begin Record extracts

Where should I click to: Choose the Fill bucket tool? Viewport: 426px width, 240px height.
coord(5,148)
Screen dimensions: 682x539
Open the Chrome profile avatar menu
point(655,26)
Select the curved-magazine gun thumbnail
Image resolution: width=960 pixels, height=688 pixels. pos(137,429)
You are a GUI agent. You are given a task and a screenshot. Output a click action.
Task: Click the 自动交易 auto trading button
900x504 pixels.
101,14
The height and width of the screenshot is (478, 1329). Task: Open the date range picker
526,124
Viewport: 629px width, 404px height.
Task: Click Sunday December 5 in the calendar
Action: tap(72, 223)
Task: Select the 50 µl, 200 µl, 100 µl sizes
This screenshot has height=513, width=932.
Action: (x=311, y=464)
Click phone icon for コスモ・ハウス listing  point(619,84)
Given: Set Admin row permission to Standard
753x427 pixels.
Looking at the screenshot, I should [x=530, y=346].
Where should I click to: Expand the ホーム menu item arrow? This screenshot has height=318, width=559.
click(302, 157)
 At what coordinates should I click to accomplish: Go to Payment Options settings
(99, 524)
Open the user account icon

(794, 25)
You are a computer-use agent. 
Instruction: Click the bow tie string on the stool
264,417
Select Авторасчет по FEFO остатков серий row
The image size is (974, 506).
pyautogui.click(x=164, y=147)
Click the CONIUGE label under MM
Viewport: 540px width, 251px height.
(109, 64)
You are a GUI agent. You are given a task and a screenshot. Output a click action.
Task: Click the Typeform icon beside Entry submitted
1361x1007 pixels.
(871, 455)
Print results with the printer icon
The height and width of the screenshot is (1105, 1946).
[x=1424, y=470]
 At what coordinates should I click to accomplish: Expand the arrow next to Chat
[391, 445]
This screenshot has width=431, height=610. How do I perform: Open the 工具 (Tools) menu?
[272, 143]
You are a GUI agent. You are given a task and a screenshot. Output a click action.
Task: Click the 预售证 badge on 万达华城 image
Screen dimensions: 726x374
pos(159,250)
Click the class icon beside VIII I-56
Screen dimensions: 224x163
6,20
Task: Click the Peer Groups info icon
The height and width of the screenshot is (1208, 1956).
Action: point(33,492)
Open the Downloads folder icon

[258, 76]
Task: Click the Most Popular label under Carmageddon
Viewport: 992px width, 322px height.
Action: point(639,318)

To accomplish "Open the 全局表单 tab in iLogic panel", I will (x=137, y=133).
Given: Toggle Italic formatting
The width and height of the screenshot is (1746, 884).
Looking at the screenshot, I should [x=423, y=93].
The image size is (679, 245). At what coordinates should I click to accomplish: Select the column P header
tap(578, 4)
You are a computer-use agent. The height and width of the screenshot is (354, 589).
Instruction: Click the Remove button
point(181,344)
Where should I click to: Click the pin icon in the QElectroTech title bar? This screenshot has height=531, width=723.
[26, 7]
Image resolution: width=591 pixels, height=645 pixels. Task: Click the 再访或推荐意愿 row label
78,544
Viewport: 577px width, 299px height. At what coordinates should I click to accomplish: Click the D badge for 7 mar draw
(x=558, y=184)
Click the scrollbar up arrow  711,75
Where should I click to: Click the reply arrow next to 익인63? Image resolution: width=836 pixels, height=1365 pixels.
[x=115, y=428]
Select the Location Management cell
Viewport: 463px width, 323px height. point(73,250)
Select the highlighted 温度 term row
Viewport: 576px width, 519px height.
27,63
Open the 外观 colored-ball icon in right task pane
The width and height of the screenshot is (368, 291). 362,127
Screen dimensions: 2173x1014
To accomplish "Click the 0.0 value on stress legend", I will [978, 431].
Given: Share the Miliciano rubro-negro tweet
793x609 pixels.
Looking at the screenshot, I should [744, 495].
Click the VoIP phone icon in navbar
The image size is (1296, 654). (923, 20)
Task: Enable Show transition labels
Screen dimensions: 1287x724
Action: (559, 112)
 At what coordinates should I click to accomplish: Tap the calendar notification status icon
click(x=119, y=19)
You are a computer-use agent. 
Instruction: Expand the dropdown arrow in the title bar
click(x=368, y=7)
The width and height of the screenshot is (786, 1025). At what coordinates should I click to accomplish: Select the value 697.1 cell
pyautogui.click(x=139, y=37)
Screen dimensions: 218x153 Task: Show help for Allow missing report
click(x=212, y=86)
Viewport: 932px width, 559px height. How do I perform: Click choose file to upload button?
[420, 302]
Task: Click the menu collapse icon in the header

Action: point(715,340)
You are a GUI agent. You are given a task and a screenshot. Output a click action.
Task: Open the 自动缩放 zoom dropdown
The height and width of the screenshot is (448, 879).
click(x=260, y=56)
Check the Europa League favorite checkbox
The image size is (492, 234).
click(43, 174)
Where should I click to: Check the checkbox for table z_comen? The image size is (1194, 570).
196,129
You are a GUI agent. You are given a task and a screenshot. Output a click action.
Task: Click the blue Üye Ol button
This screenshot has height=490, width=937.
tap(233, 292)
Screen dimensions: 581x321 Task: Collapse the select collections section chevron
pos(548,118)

end Record extracts

Problem: Arrange the material above as a numbered list, from its first line through the line containing "Image resolution: width=960", both included, leaving out any blank lines.

Response for this exercise:
1. Where should I click to: Choose the Fill bucket tool? Viewport: 426px width, 240px height.
2. coord(5,148)
3. Screen dimensions: 682x539
4. Open the Chrome profile avatar menu
5. point(655,26)
6. Select the curved-magazine gun thumbnail
7. Image resolution: width=960 pixels, height=688 pixels. pos(137,429)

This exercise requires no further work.